CREATE OR REFRESH STREAMING TABLE validated_payments(
CONSTRAINT valid_amount EXPECT (amount > 0),
CONSTRAINT valid_currency EXPECT (currency IN ('USD', 'EUR', 'GBP')),
CONSTRAINT valid_timestamp EXPECT (created_at <= current_timestamp())
) AS SELECT * FROM STREAM(raw.payments);
Monitor expectation results
After you define expectations, you can track their results through the pipeline UI. This visibility helps you understand data quality trends and identify recurring issues.
To view expectation metrics:
- Open Jobs & Pipelines in the Azure Databricks workspace sidebar.
- Select your pipeline by name.
- Select a dataset that has expectations defined.
- Open the Data quality tab in the right sidebar.

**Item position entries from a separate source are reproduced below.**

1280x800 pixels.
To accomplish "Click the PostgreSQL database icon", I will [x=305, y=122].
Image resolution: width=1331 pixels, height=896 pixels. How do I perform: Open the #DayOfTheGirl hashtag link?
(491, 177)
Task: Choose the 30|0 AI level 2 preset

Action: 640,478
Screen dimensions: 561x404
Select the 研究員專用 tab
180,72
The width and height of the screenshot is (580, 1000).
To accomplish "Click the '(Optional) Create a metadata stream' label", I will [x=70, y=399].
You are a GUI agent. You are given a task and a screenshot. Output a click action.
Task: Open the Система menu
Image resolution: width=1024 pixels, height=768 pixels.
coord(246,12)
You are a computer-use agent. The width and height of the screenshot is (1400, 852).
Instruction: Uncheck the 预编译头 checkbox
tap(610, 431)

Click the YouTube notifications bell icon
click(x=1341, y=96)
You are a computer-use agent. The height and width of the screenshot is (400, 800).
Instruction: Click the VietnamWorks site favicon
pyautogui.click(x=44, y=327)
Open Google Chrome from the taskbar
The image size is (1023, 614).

The metrics show you how many records passed or failed each expectation during pipeline runs. For warn and drop actions, you see counts of violations. For fail actions, the pipeline stops before metrics are recorded, but error messages include details about the violating record.
When a fail expectation triggers, the error message provides context to help you investigate:
[EXPECTATION_VIOLATION.VERBOSITY_ALL] Flow 'sensor-pipeline' failed to meet
the expectation. Violated expectations: 'temperature_in_valid_range'.
Input data: '{"id":"TEMP_001","temperature":-500,"timestamp_ms":"1710498600"}'.
You can also query expectation metrics programmatically through the Lakeflow Spark Declarative Pipelines event log. This approach enables you to build custom dashboards or trigger alerts based on data quality thresholds.
Understanding when to use expectations sets you up to build pipelines that catch data quality issues before they affect downstream consumers. With the right combination of constraints and actions, you create a reliable data foundation for your analytics workloads.